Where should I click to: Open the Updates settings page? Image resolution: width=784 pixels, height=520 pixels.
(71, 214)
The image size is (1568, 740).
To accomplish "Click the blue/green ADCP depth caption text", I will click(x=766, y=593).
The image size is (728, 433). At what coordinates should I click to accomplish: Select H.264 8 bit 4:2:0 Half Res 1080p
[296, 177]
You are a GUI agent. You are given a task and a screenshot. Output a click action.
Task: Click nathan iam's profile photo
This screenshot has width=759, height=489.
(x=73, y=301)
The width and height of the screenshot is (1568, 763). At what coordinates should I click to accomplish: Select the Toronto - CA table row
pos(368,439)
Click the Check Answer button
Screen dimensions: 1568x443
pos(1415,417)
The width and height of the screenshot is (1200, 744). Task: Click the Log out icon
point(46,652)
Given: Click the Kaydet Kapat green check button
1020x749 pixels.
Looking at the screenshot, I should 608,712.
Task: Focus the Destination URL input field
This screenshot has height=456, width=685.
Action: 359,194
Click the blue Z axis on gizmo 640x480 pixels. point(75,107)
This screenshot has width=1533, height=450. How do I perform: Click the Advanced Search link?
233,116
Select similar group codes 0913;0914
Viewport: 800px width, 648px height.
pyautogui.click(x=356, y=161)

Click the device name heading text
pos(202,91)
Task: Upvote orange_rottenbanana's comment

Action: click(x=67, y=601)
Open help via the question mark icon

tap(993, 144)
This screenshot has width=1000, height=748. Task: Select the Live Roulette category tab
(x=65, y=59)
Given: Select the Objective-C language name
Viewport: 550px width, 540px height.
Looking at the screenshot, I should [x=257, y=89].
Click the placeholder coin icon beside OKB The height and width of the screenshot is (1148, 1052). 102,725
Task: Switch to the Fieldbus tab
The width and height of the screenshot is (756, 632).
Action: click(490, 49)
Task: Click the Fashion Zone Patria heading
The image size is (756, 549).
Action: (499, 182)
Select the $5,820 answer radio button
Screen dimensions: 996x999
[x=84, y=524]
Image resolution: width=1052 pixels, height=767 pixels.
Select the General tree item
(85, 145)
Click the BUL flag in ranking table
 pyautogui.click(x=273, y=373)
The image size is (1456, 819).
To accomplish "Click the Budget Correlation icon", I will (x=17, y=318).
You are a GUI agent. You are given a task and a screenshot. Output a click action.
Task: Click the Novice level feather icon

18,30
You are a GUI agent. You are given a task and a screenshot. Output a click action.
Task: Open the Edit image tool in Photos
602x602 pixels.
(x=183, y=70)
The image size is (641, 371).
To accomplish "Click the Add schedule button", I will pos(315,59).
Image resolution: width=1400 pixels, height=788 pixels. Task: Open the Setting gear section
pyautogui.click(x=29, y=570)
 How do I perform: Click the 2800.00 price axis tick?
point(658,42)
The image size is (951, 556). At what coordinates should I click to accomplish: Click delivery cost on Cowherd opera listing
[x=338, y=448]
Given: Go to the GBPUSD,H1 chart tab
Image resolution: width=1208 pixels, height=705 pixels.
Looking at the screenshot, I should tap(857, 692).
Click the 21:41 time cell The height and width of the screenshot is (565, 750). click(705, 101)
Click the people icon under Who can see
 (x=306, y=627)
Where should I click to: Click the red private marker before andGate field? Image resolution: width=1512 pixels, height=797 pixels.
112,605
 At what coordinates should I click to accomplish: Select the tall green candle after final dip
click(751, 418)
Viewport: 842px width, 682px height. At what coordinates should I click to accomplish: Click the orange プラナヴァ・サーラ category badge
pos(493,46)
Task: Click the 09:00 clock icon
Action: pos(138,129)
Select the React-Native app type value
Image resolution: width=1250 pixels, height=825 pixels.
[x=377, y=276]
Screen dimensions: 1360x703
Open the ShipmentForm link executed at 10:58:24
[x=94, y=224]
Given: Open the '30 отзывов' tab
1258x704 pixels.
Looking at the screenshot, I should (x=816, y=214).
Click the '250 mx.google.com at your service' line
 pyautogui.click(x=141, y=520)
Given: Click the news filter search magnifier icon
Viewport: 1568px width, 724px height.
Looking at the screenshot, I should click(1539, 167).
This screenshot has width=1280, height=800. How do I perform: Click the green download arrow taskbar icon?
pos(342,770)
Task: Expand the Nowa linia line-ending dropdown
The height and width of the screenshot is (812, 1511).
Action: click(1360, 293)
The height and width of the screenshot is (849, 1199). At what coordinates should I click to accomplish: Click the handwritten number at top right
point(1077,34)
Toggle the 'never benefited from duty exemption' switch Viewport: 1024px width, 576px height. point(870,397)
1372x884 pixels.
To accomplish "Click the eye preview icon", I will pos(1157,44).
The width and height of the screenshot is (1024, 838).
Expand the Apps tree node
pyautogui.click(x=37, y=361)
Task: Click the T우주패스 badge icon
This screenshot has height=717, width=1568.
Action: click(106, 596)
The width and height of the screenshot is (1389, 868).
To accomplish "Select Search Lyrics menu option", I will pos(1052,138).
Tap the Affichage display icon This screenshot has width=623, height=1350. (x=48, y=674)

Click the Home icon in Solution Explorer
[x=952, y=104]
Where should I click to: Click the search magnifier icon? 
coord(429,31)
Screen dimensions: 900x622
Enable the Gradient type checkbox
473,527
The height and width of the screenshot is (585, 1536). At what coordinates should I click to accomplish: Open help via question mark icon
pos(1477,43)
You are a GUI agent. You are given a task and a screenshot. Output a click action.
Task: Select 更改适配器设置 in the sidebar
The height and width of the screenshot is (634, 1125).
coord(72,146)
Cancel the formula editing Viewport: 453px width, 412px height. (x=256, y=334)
——————
Retype each line above with no alterations.

▶ [Result]:
Where should I click to: Open the Updates settings page? Image resolution: width=784 pixels, height=520 pixels.
(71, 214)
The image size is (1568, 740).
To accomplish "Click the blue/green ADCP depth caption text", I will click(x=766, y=593).
The image size is (728, 433). At what coordinates should I click to accomplish: Select H.264 8 bit 4:2:0 Half Res 1080p
[296, 177]
You are a GUI agent. You are given a task and a screenshot. Output a click action.
Task: Click nathan iam's profile photo
This screenshot has width=759, height=489.
(x=73, y=301)
The width and height of the screenshot is (1568, 763). At what coordinates should I click to accomplish: Select the Toronto - CA table row
pos(368,439)
Click the Check Answer button
Screen dimensions: 1568x443
pos(1415,417)
The width and height of the screenshot is (1200, 744). Task: Click the Log out icon
point(46,652)
Given: Click the Kaydet Kapat green check button
1020x749 pixels.
Looking at the screenshot, I should 608,712.
Task: Focus the Destination URL input field
This screenshot has height=456, width=685.
Action: 359,194
Click the blue Z axis on gizmo 640x480 pixels. point(75,107)
This screenshot has width=1533, height=450. How do I perform: Click the Advanced Search link?
233,116
Select similar group codes 0913;0914
Viewport: 800px width, 648px height.
pyautogui.click(x=356, y=161)

Click the device name heading text
pos(202,91)
Task: Upvote orange_rottenbanana's comment

Action: click(x=67, y=601)
Open help via the question mark icon

tap(993, 144)
This screenshot has width=1000, height=748. Task: Select the Live Roulette category tab
(x=65, y=59)
Given: Select the Objective-C language name
Viewport: 550px width, 540px height.
Looking at the screenshot, I should [x=257, y=89].
Click the placeholder coin icon beside OKB The height and width of the screenshot is (1148, 1052). 102,725
Task: Switch to the Fieldbus tab
The width and height of the screenshot is (756, 632).
Action: click(490, 49)
Task: Click the Fashion Zone Patria heading
The image size is (756, 549).
Action: (499, 182)
Select the $5,820 answer radio button
Screen dimensions: 996x999
[x=84, y=524]
Image resolution: width=1052 pixels, height=767 pixels.
Select the General tree item
(85, 145)
Click the BUL flag in ranking table
 pyautogui.click(x=273, y=373)
The image size is (1456, 819).
To accomplish "Click the Budget Correlation icon", I will (x=17, y=318).
You are a GUI agent. You are given a task and a screenshot. Output a click action.
Task: Click the Novice level feather icon

18,30
You are a GUI agent. You are given a task and a screenshot. Output a click action.
Task: Open the Edit image tool in Photos
602x602 pixels.
(x=183, y=70)
The image size is (641, 371).
To accomplish "Click the Add schedule button", I will pos(315,59).
Image resolution: width=1400 pixels, height=788 pixels. Task: Open the Setting gear section
pyautogui.click(x=29, y=570)
 How do I perform: Click the 2800.00 price axis tick?
point(658,42)
The image size is (951, 556). At what coordinates should I click to accomplish: Click delivery cost on Cowherd opera listing
[x=338, y=448]
Given: Go to the GBPUSD,H1 chart tab
Image resolution: width=1208 pixels, height=705 pixels.
Looking at the screenshot, I should tap(857, 692).
Click the 21:41 time cell The height and width of the screenshot is (565, 750). click(705, 101)
Click the people icon under Who can see
 (x=306, y=627)
Where should I click to: Click the red private marker before andGate field? Image resolution: width=1512 pixels, height=797 pixels.
112,605
 At what coordinates should I click to accomplish: Select the tall green candle after final dip
click(751, 418)
Viewport: 842px width, 682px height. At what coordinates should I click to accomplish: Click the orange プラナヴァ・サーラ category badge
pos(493,46)
Task: Click the 09:00 clock icon
Action: pos(138,129)
Select the React-Native app type value
Image resolution: width=1250 pixels, height=825 pixels.
[x=377, y=276]
Screen dimensions: 1360x703
Open the ShipmentForm link executed at 10:58:24
[x=94, y=224]
Given: Open the '30 отзывов' tab
1258x704 pixels.
Looking at the screenshot, I should (x=816, y=214).
Click the '250 mx.google.com at your service' line
 pyautogui.click(x=141, y=520)
Given: Click the news filter search magnifier icon
Viewport: 1568px width, 724px height.
Looking at the screenshot, I should click(1539, 167).
This screenshot has width=1280, height=800. How do I perform: Click the green download arrow taskbar icon?
pos(342,770)
Task: Expand the Nowa linia line-ending dropdown
The height and width of the screenshot is (812, 1511).
Action: click(1360, 293)
The height and width of the screenshot is (849, 1199). At what coordinates should I click to accomplish: Click the handwritten number at top right
point(1077,34)
Toggle the 'never benefited from duty exemption' switch Viewport: 1024px width, 576px height. point(870,397)
1372x884 pixels.
To accomplish "Click the eye preview icon", I will pos(1157,44).
The width and height of the screenshot is (1024, 838).
Expand the Apps tree node
pyautogui.click(x=37, y=361)
Task: Click the T우주패스 badge icon
This screenshot has height=717, width=1568.
Action: click(106, 596)
The width and height of the screenshot is (1389, 868).
To accomplish "Select Search Lyrics menu option", I will pos(1052,138).
Tap the Affichage display icon This screenshot has width=623, height=1350. (x=48, y=674)

Click the Home icon in Solution Explorer
[x=952, y=104]
Where should I click to: Click the search magnifier icon? 
coord(429,31)
Screen dimensions: 900x622
Enable the Gradient type checkbox
473,527
The height and width of the screenshot is (585, 1536). At what coordinates should I click to accomplish: Open help via question mark icon
pos(1477,43)
You are a GUI agent. You are given a task and a screenshot. Output a click action.
Task: Select 更改适配器设置 in the sidebar
The height and width of the screenshot is (634, 1125).
coord(72,146)
Cancel the formula editing Viewport: 453px width, 412px height. (x=256, y=334)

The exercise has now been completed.